WHAT THE EXERCISE ASKS. Transcribe the commit notice below from "URL: http://llvm.org/viewvc/llvm-project?rev=113369&view=rev" to "a valid instruction.", keeping every character unchanged.

READING PASSAGE.
— start —

[llvm-commits] [llvm] r113369 - in /llvm/trunk/lib/Target/X86: X86ISelLowering.cpp X86InstrSSE.td

Wed Sep 8 10:43:25 PDT 2010

Author: bruno
Date: Wed Sep  8 12:43:25 2010
New Revision: 113369

URL: http://llvm.org/viewvc/llvm-project?rev=113369&view=rev
Log:
x86 vector shuffle lowering now relies only on target specific
nodes to emit shuffles and don't do isel mask matching anymore.
- Add the selection of the remaining shuffle opcode (movddup)
- Introduce two new functions to "recognize" where we may get
potential folds and add several comments to them explaining why
they are not yet in the desidered shape.
- Add more patterns to fallback the case where we select
a specific shuffle opcode as if it could fold a load, but it
can't, so remap to a valid instruction.
- Add a couple of FIXMEs to address in the following days once
there's a good solution to the current folding problem.



Modified:
    llvm/trunk/lib/Target/X86/X86ISelLowering.cpp
    llvm/trunk/lib/Target/X86/X86InstrSSE.td

Modified: llvm/trunk/lib/Target/X86/X86ISelLowering.cpp
URL: http://llvm.org/viewvc/llvm-project/llvm/trunk/lib/Target/X86/X86ISelLowering.cpp?rev=113369&r1=113368&r2=113369&view=diff
==============================================================================

--- llvm/trunk/lib/Target/X86/X86ISelLowering.cpp (original)

— end —

MATERIAL PROVIDED.
— start —

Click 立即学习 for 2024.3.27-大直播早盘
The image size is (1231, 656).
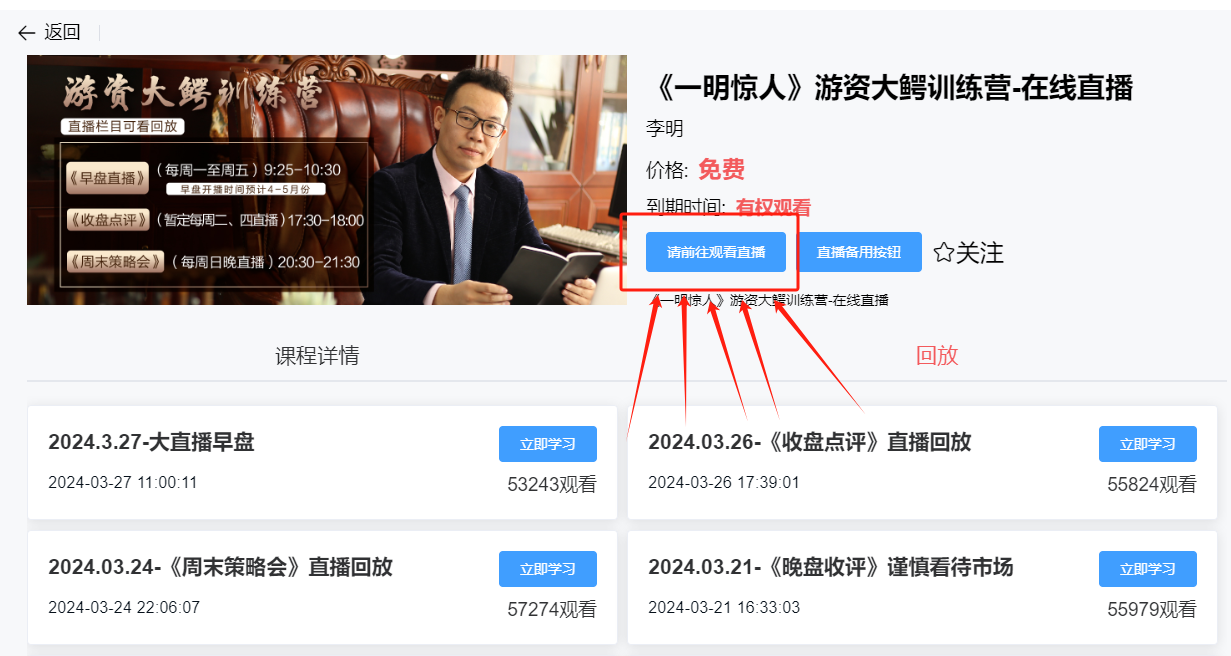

— end —

EXERCISE ANSWER.
URL: http://llvm.org/viewvc/llvm-project?rev=113369&view=rev
Log:
x86 vector shuffle lowering now relies only on target specific
nodes to emit shuffles and don't do isel mask matching anymore.
- Add the selection of the remaining shuffle opcode (movddup)
- Introduce two new functions to "recognize" where we may get
potential folds and add several comments to them explaining why
they are not yet in the desidered shape.
- Add more patterns to fallback the case where we select
a specific shuffle opcode as if it could fold a load, but it
can't, so remap to a valid instruction.